And thus was ‘officially’ created the Doctrine of Sola Scriptura or Scripture Alone. Luther’s rejection of the authority of the Church as the Gardian and interpreter of the Divine Revelation created another series of problems, namely, misguided interpretations of the teachings in the Gospel of Christ, for instance the Doctrine of Faith Alone.

Luther supported his doctrine of Salvation mainly by the writings of St Paul. However, in order to justify his understanding, when translating the works of St Paul, Luther added  the word ‘alone’ in Romans 3:28 in his German translation of the Original – “For we hold that a man is justified by faith alone”. Therefore, we can affirm that he corrupted the text of the Scripture to support his views and interpretation, because in a clean translation from the original Greek, St Paul actually explains justification as:

“For we consider that a person is justified by faith apart from works of the law. Does God belong to Jews alone? Does he not belong to Gentiles, too? Yes, also to Gentiles, for God is one and will justify the circumcised on the basis of faith and the uncircumcised through faith. Are we then annulling the law by this faith? Of course not! On the contrary, we are supporting the law”. (Rom 3:28)

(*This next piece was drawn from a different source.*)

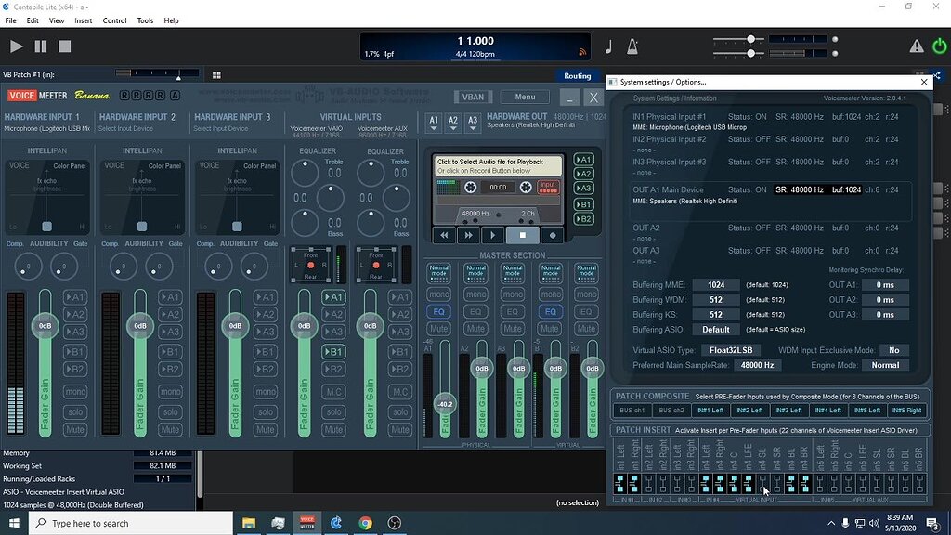Open Voicemeeter's Menu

Luther regarded the teachings of St Paul very highly, thus he once declared: “St Paul taught a simple gospel that relies on the Christian believing in the person and the works of Jesus Christ to be justified.” In simple terms, this affirmative institutes the doctrine of imputed righteousness, an alien righteousness that is imputed to the believer, which is held until today by most protestant denominations.

The Catholic Church teaches, as we will see in a moment, that men are justified by faith but not by faith alone. As Catholic we must receive the Sacrament of Baptism –  or Sacrament of Faith – through which the righteousness of Christ is infused in into the soul of the Christian, and becomes the righteousness of the believer AND believe in Christ Jesus as our Saviour. The Church also teaches that faith is a gift of God’s grace which is given to us only by God.  Therefore, we can say that salvation comes from grace alone.

The writings of St Paul demonstrate that he agrees with St James’ statement that a man is saved ‘not by faith alone’ (James 2: 24), and as we have seen, he writes that justification is  by ‘faith apart from the works of the Law’. But what does St Paul mean by works of the Law?


The debate within the Catholic & Apostolic Church on the definition of ‘Works of the Law’ goes all the way back to St Jerome, who defined it as being the “ceremonial precepts of the Old Testament’, which are the precepts that Moses gave to the people of Israel to distinct them from the Gentiles, such as prohibition of eating certain foods, circumcision or any other cultural law kept by Jews. St Jerome did not include in his view neither the Judicial Precepts or the Moral Precepts, or the Decalogue – the Ten Commandments – in his definition of works of the Law.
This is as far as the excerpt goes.